ESPN’s Buster Olney reports teams may skip the winter meetings if talks don’t progress on a new CBA. The meetings will take place Dec. 4-8 in National Harbor Md.

The Chicago White Sox may be one of the most intriguing team’s heading to the Winter Meetings. That is if they actually happen. Buster Olney reports teams may skip the meetings if progress isn’t made towards a new CBA. The Winter Meetings are Dec. 4-8. The deadline for a new CBA is Dec. 1.

Owners will consider locking players out if a new agreement cannot be made Ken Rosenthal of Fox Sports reports. Baseball hasn’t had a lockout since 1990 and the strike in 1994 season canceled the entire postseason and World Series. A potential lockout would end 21 years of peace in labor negotiations between Major League Baseball and the player’s union.

That could be a big blow to teams looking to make moves. The Winter Meetings is usually a time when lots of transactions occur. The Sox are one team who may look to be active during this time. They are already reportedly willing to trade any player with less than four years of team control. That includes Cy Young candidate Chris Sale. If the club were to trade their ace, it would likely happen during the meetings.

That isn’t to say the Sox couldn’t make a move outside the meetings, but a lockout would change the game significantly. During a lockout, the organization’s wouldn’t be able to make any moves, and that could hamper the offseason. It could mean there really is no offseason and we don’t see much movement within the league.

As a fan, I definitely hope we avoid a lockout. It would be a shame to see games lost because of it. And it would be a shame to see players rushed to start a season, if they’re unable to have a proper spring training. Labor negotiations in sports are always a sore topic.

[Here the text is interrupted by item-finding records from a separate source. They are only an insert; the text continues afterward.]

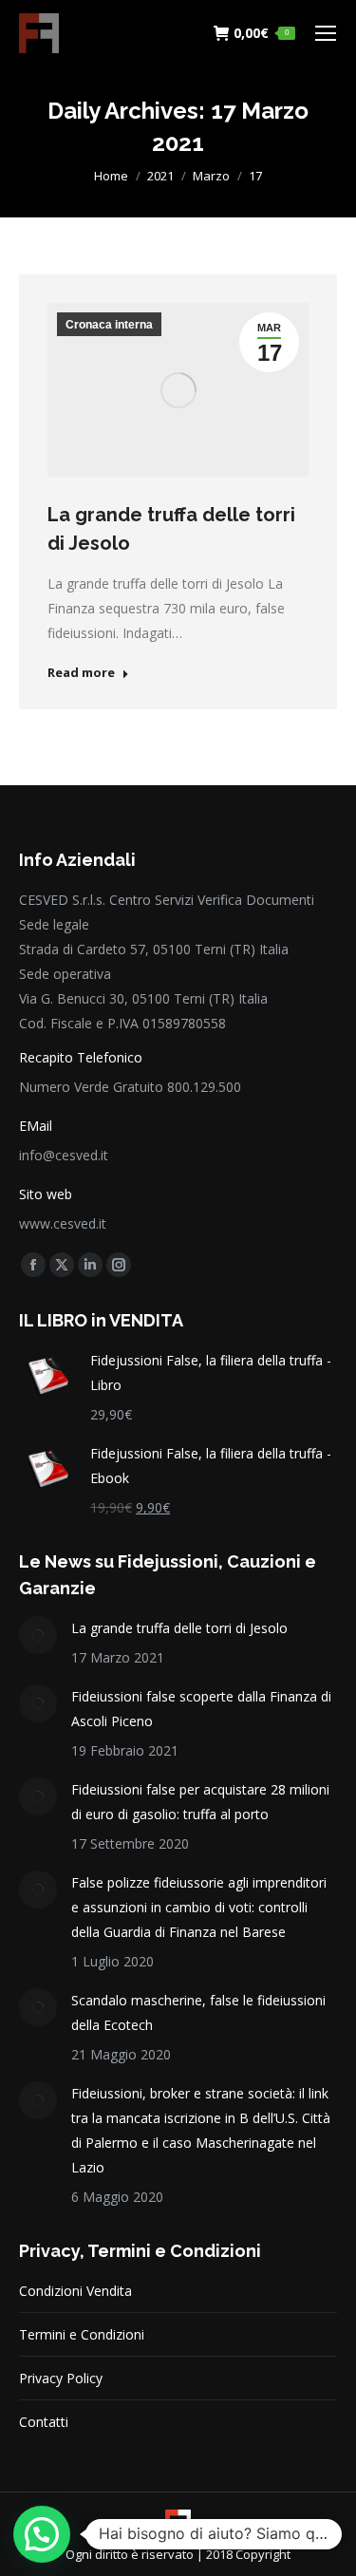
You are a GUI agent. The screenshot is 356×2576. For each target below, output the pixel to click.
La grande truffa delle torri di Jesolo (179, 1628)
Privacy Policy (61, 2378)
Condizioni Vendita (75, 2291)
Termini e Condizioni (81, 2334)
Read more (81, 673)
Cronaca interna (109, 324)
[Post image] (38, 1635)
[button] (41, 2534)
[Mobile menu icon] (325, 33)
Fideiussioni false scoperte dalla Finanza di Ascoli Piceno (201, 1708)
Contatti (43, 2422)
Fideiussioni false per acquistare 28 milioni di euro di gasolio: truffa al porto (200, 1801)
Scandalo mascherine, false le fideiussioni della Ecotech (198, 2012)
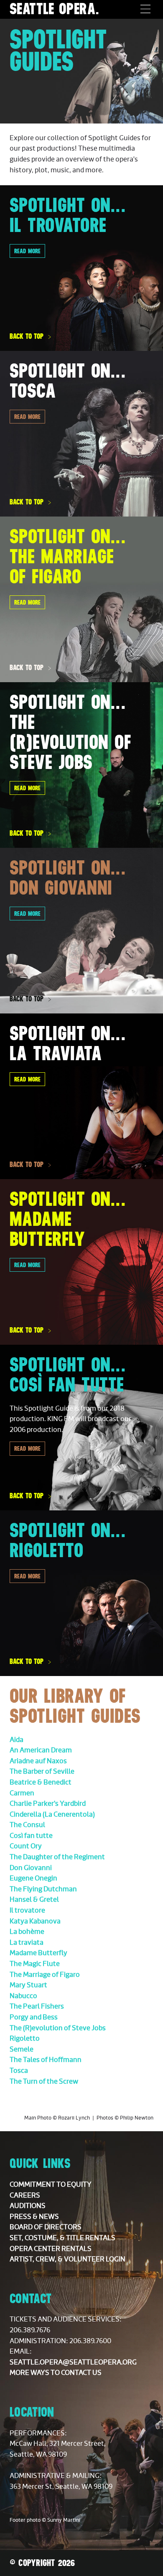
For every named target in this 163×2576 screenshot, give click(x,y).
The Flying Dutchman (43, 1889)
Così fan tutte (31, 1835)
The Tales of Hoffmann (46, 2059)
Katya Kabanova (35, 1921)
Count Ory (26, 1846)
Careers (25, 2195)
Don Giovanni (31, 1868)
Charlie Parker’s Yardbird (48, 1803)
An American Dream (41, 1750)
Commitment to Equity (51, 2184)
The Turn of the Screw (44, 2081)
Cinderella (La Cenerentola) (52, 1814)
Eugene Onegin (33, 1878)
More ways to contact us (56, 2372)
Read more (27, 251)
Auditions (28, 2206)
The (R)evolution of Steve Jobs (58, 2028)
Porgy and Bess (34, 2017)
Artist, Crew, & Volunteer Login (67, 2259)
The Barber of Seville (42, 1771)
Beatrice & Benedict (40, 1782)
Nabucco (23, 1996)
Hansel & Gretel (34, 1899)
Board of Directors (46, 2227)
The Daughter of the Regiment (57, 1857)
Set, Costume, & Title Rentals (62, 2238)
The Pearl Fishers (37, 2006)
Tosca (19, 2070)
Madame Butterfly (38, 1953)
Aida (16, 1739)
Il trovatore (27, 1910)
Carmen (22, 1793)
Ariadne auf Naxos (38, 1761)
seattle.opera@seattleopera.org (73, 2362)
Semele (21, 2049)
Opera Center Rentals (51, 2248)
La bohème (27, 1931)
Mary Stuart (28, 1985)
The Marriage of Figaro (45, 1974)
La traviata (26, 1942)
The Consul (27, 1825)
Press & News (34, 2216)
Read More (27, 417)
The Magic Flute (35, 1964)
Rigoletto (25, 2038)
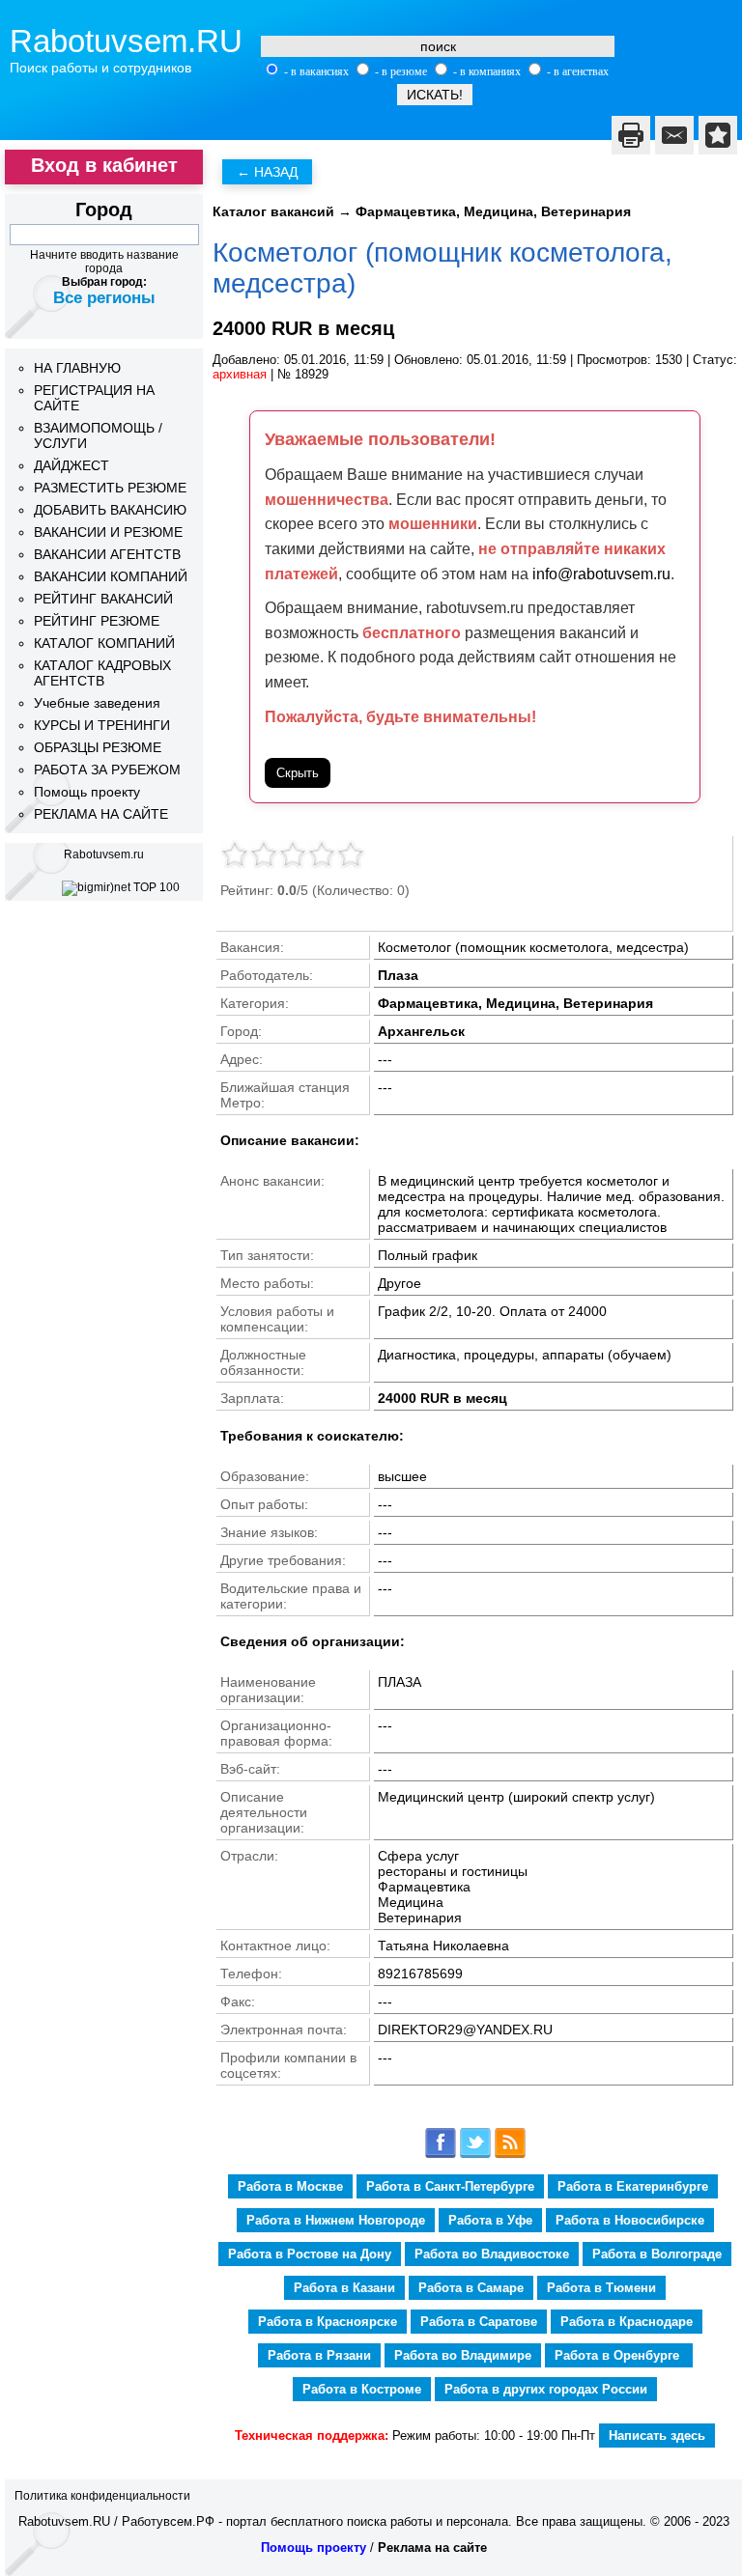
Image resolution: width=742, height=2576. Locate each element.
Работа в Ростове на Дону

I think most people feel it’s millionaires arguing with billionaires over money.

One of the points of contention seems to be the rules regarding international signings. The owners would like to see an international draft. The player’s association is not in favor of this and seemingly is not budging on the issue. It will be interesting to see how this all plays out. But if it plays out like other CBA negotiations, it may all come to a grinding halt when one side begins to lose money. Because in sports, it’s really all about the money.